Sixth.—In our conception of Jesus as our Saviour, we should not separate his death from his resurrection and ascension. If he died for our sins, he rose again for our justification. He is now exalted as a Prince and a Saviour at the right hand of the Father, to give repentance and the remission of sins. United to him by faith, and changed into his image, our resurrection is assured by his, and because he lives we shall live also. As oft as we “eat this bread and drink this cup,” we do show forth his death till he come. “Henceforth,” (said[9] the great Apostle) “there is laid up for me the crown of righteousness which the Lord, the righteous judge, shall give to me at that day, and not only to me, but also to all them that leave loved his appearing.” “And[10] the Spirit and the Bride say, Come; and he that heareth let him say, Come; and he that is athirst let him come; he that will, let him take the water of Life freely.”

[1] It is one of the marvels of sin and shows the effrontery of Satan, that Hooykaas, who is about as rank an infidel as Strauss himself, should be pastor at Rotterdam, a Doctor of Divinity, and entitle his book, which laboriously excludes everything miraculous or supernatural in relation to Jesus, “The Bible for Learners.” Mr. Chadwick, while admitting that he is not a Christian in the original sense of the word, argues against Strauss (with whom he agrees in sentiment) the right to apply the term to himself, but meaning by it only “a stream of tendency,” “freedom, progress and civilization.” “It may be,” he says, “that some of you conceive that my definition of Christianity does worse than include those who are at pains to prove themselves not Christians. It includes the dangerous classes of society; it includes the men of vice and crime. There is no doubt of it.” (See Free Religious Index for March 17, 1881, March 24, 1881, and March 31, 1881.) Mr. Miln recently preached a sermon upon “The Church of the Future,” from which he said all speculative beliefs as a condition of membership will be excluded, even the belief in a personal Deity. (See Index for February 23, 1882.) He does not believe in prayer other than communion with himself. (See New York Observer of February 23, 1882.) If Mr.

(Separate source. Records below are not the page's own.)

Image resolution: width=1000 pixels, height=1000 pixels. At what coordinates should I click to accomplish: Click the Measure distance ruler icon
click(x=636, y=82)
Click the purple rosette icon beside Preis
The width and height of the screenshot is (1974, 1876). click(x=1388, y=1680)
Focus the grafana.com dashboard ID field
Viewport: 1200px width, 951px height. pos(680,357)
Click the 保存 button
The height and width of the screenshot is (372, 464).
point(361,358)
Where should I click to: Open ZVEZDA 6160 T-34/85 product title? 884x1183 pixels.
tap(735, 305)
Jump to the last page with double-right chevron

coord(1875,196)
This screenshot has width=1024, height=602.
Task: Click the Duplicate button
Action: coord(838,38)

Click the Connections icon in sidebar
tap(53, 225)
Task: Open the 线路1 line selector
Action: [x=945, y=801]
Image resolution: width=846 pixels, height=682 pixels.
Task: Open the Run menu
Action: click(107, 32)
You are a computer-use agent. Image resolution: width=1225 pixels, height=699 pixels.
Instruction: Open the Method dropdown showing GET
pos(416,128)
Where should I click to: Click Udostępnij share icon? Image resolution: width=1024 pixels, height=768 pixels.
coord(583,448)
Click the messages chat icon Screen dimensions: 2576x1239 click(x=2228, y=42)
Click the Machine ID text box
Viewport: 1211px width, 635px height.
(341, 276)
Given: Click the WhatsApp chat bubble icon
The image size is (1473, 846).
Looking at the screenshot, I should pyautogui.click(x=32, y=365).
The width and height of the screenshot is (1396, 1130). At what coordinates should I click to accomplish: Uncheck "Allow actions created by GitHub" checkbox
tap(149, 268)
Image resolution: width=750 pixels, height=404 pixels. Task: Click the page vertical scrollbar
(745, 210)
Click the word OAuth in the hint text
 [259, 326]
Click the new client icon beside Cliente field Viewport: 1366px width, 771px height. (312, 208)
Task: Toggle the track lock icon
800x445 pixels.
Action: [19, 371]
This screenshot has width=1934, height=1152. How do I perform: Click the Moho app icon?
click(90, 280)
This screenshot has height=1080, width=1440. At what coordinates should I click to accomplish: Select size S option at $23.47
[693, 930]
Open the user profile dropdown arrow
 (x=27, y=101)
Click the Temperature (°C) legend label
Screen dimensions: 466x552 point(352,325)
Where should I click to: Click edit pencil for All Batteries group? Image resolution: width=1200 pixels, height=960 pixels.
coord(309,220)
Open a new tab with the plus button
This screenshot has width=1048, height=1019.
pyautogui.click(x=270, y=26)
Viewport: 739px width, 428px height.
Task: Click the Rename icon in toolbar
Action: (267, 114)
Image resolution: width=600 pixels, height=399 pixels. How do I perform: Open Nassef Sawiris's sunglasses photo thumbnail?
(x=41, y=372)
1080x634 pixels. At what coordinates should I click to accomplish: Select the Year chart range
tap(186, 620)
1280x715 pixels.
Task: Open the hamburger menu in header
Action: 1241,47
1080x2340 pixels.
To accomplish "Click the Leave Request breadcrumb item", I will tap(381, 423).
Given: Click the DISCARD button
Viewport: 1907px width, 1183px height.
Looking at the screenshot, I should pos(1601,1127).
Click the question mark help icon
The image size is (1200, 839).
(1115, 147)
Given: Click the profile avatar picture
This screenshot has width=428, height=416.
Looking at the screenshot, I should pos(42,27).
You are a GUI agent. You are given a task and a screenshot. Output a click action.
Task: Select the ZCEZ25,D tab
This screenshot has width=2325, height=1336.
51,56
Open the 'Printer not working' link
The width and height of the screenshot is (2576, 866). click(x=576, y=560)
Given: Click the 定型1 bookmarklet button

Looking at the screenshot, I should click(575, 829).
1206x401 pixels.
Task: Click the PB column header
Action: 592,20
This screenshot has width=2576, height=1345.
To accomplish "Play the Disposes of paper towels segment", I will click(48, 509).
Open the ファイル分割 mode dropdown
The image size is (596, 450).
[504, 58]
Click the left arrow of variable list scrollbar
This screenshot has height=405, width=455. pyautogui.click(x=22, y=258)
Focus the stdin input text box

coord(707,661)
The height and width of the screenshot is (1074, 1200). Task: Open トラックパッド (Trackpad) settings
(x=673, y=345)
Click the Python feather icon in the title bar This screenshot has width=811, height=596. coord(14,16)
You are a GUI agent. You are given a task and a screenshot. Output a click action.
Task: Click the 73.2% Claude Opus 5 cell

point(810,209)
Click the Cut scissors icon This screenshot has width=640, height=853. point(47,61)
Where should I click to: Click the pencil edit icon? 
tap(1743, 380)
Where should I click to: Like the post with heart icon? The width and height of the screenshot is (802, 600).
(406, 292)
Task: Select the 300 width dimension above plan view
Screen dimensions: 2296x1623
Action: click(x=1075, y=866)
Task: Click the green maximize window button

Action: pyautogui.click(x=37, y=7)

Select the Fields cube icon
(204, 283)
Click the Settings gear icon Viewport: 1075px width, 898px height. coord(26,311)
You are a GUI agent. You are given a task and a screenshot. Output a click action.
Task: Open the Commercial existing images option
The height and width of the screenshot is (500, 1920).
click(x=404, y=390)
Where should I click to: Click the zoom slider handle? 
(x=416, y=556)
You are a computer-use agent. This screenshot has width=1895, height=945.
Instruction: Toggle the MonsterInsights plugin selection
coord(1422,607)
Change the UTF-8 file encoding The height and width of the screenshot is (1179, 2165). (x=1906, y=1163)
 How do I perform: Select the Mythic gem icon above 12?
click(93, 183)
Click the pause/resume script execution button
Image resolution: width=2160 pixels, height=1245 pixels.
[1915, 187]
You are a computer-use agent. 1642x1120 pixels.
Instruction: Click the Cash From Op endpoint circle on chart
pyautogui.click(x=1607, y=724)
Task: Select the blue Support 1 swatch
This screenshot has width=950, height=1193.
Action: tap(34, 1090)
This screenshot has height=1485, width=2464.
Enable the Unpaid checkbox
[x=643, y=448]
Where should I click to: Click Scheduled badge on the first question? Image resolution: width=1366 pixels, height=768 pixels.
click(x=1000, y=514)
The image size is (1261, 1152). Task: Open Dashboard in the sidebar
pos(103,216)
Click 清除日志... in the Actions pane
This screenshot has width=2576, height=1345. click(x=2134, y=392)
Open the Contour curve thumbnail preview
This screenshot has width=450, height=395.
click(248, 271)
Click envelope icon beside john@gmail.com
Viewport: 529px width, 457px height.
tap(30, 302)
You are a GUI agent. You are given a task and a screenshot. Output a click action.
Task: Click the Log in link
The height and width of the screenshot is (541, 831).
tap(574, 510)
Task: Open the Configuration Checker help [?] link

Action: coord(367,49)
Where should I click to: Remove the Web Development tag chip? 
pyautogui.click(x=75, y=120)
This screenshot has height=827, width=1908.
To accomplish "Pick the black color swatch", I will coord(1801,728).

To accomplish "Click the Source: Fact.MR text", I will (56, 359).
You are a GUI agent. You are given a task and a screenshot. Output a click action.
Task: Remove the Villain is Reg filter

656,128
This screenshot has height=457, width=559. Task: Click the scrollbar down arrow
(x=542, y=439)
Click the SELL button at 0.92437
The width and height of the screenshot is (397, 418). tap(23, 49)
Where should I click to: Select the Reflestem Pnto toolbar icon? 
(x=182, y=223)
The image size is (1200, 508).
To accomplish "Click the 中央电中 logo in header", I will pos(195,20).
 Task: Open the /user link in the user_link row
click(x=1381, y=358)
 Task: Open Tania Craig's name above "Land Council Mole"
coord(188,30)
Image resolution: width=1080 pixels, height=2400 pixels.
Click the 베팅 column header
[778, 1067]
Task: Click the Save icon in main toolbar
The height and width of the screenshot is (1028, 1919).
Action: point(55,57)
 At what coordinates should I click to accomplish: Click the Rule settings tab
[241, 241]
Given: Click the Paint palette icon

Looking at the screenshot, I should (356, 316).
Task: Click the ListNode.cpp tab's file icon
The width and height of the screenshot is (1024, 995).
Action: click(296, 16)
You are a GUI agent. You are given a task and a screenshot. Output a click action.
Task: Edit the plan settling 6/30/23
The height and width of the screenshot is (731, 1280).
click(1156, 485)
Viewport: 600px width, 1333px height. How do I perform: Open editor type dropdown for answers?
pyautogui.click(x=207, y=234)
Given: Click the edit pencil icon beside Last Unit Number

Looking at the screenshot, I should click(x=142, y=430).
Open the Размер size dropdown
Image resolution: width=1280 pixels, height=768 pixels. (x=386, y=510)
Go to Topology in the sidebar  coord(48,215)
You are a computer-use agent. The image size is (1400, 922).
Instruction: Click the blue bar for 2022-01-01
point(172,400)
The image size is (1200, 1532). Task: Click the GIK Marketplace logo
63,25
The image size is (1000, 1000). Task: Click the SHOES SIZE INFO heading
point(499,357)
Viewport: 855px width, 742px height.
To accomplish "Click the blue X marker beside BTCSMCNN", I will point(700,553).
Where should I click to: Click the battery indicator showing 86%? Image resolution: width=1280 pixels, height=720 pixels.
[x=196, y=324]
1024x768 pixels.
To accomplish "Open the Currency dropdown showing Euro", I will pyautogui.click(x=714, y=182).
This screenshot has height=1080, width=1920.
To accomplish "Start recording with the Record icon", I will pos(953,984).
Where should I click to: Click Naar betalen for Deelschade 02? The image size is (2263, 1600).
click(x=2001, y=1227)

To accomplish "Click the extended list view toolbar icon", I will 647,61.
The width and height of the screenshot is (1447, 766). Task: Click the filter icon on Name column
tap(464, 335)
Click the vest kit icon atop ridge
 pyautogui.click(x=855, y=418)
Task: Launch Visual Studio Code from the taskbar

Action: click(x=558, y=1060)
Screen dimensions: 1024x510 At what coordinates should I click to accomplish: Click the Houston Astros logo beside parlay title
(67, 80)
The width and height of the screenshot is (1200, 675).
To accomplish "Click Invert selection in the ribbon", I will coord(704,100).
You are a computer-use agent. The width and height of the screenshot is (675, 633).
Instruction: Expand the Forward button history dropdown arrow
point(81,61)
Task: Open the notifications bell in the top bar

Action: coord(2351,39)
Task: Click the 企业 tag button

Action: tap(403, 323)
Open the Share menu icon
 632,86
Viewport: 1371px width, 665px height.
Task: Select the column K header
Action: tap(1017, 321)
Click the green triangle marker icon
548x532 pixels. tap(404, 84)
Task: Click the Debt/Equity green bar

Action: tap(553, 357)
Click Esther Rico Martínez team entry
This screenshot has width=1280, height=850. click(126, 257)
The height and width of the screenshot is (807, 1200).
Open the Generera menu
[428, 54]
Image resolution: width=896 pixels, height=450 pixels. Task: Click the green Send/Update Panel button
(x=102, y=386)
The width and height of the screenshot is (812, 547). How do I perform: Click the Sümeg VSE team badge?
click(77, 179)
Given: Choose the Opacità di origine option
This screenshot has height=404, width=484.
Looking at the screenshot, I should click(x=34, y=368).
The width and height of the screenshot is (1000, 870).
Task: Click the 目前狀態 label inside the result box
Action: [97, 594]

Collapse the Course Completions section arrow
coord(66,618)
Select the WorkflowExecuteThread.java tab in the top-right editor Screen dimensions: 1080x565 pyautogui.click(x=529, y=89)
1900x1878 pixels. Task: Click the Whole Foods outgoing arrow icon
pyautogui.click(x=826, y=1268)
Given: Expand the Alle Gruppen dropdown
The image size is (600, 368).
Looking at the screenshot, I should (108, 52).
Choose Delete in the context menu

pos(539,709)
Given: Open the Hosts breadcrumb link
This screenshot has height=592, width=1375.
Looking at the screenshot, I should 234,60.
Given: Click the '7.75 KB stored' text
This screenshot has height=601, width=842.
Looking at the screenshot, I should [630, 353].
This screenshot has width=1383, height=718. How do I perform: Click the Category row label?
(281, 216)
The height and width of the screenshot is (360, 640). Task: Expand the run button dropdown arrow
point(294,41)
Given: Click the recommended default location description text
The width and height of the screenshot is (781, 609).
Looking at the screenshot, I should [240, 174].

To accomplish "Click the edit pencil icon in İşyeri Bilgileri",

Savage has not yet gone as far, he stops but little short of it.

[2] So expressed in a creed drawn up by him in 1807. (See Congregationalist of February 15, 1882.) A copy of this creed was read at the centennial anniversary of his birth (January 18, 1882) by the Congregational Church of Salisbury, New Hampshire. He joined this church on profession of faith September 13, 1807, and never removed his connection. (See New Hampshire Journal of January 28, 1882.)

[3] See chap. xiii. [p. 67], ante.

[4] In the North American Review for August, 1881, p. 118.

[5] Starkie on Evidence, Vol. II., Sec. 10, and note upon Hume.

[6] Greenleaf’s Testimony of the Evangelists, p. 478.

[7] History of God’s Church, by Enoch Pond, D.D., p. 606. And as to Judge Waite’s “many cases of resurrection from the dead, handed down in the ancient mythologies” and by heathen writers, it will be soon enough to notice them whenever there shall be a serious attempt to run a parallel between the evidence in support of them, and that which proves the resurrection of our Lord. And so of the whole swarm of lying wonders, whether found in heathen writers, the Apocryphal Gospels, or exhibited by modern conjurors or spiritualists,—senseless, frivolous, for no worthy object, and, beyond the mystery accompanying them, supported by no reasonable proof. Our Saviour told his disciples “beforehand” that “there
shall arise false Christs and false prophets, and shall show great signs and wonders, so as to lead astray, if possible, even the elect.” (Matthew xxiv. 24.) Paul told Timothy that “the Spirit saith expressly that in later times some shall fall away from the faith, giving heed to seducing spirits and doctrines of demons, through the hypocrisies of men that speak lies, branded in their own conscience as with a hot iron.” (1 Timothy iv. 1, 2.) This will be strange to any modern Sadducee who believes there is “neither angel nor Spirit,” but the Christian will do well to give heed.

[8] Within the last thirty years, through the labors of English Wesleyan missionaries, there has been an entire moral renovation of cannibals, once revelling and rioting in every excess of atrocity and bestial shame. Now there are nine thousand churches and thousands of communicants, fourteen thousand schools and nearly fifty thousand scholars: and out of a population of about one hundred and twenty thousand, over one hundred thousand are reckoned as regular attendants at the churches. Cannibalism has been voluntarily abandoned, save by a single tribe, in eighty inhabited islands: idolatry has been abjured, and all traces of it swept away. And to-day a gentle and refined English woman, as Miss Gordon-Cumming in her book, At Home in Fiji, testifies, can travel these islands alone, mingling with the people, rambling through their villages, sleeping in their huts and eating at their tables, with none to molest her or make her afraid. (See Rev. Edward Abbott, in Congregationalist of February 15, 1882.)